Profi-Radsport

Simoni zeigt auch Cunego, wer der Boss ist

11.05.2004 - Corno alle Scale (dpa) - Den ersten großen Schlagabtausch der Giro-Favoriten hat der zweifache Sieger Gilberto Simoni gewonnen. Der italienische Saeco-Fahrer sicherte sich den Tagessieg auf der ersten Bergankunft des 87. Italien-Rundfahrt und schlüpfte ins Rosa Trikot.

Der Vorjahres-Gewinner hinterließ auf der 3. Etappe von Pontremoli nach Corno alle Scale über 191 km dabei einen wesentlich stärkeren Eindruck als sein wohl größter Herausforderer, Stefano Garzelli (Italien).

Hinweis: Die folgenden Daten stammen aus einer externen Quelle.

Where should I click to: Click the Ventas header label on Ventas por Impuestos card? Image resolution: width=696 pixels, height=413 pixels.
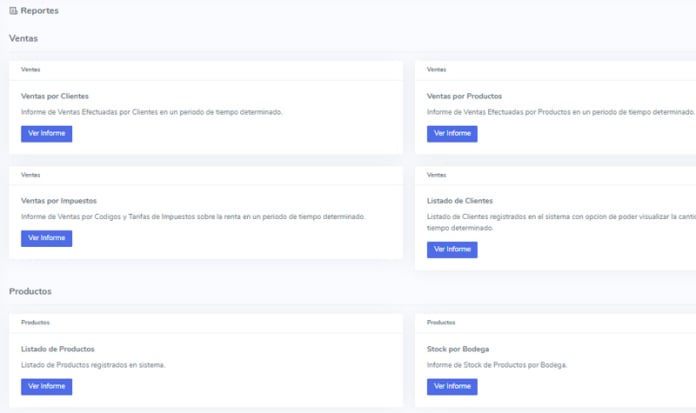(x=30, y=175)
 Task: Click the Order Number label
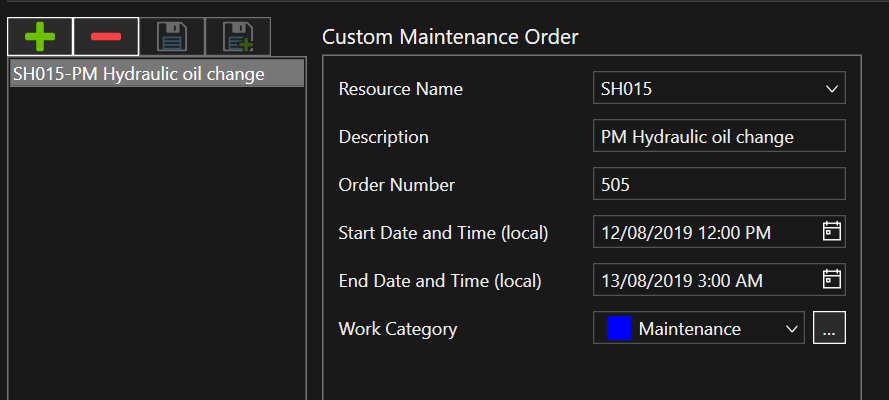click(x=397, y=184)
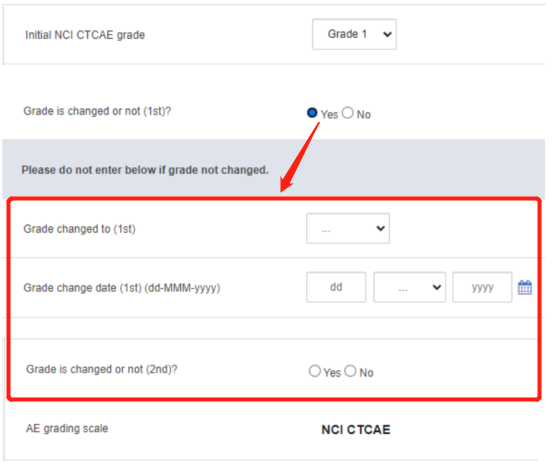
Task: Open the Initial NCI CTCAE grade dropdown
Action: pos(354,34)
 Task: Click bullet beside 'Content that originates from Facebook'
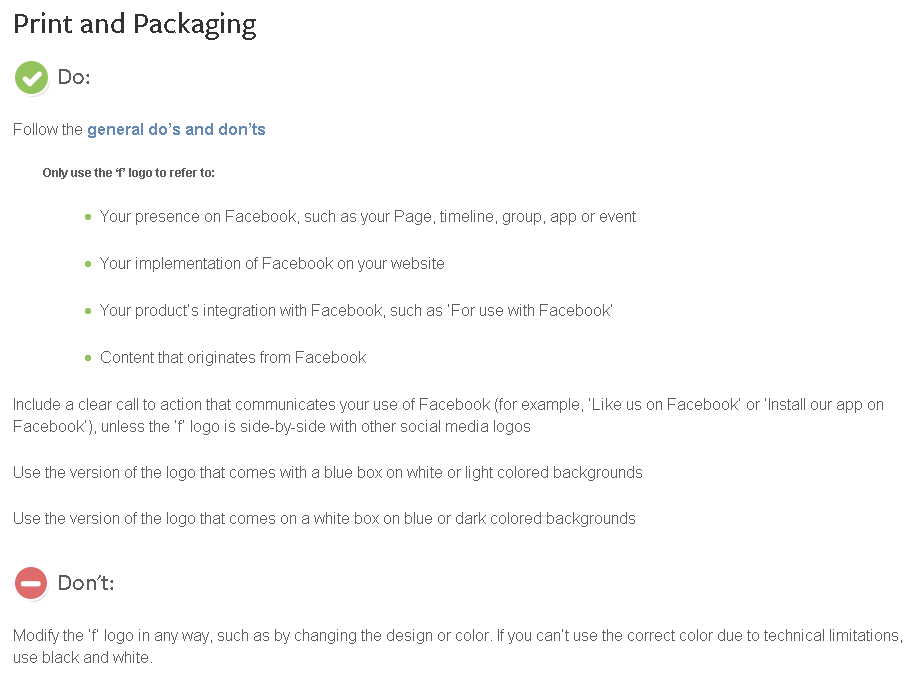pyautogui.click(x=88, y=358)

Mit seinem überzeugenden Angriff auf den letzten drei Kilometern erstickte Simoni auch den mannschaftsinternen Führungskampf gegen den jungen Senkrechtstarter Damiano Cunego im Keim. In den italienischen Medien war schon über eine bevorstehende «Palast- Revolution» bei Saeco berichtet worden. Ob er nicht mehr konnte oder wollte, wurde nicht ganz klar. Denn der 22-Jährige Italiener ließ seinem Kapitän auf den letzten drei Kilometern zwar den Vortritt, den 2. Platz im Ziel sicherte er sich aber locker. In der Gesamtwertung belegt Cunego mit 16 Sekunden Rückstand Platz zwei.

Der Australier Bradley McGee, der sich die Führung im Gesamtklassement vom Cottbuser Olaf Pollack zurückgeholt hatte, musste den Platz an der Spitze erwartungsgemäß räumen, nachdem er auf Simoni viel Zeit einbüßte.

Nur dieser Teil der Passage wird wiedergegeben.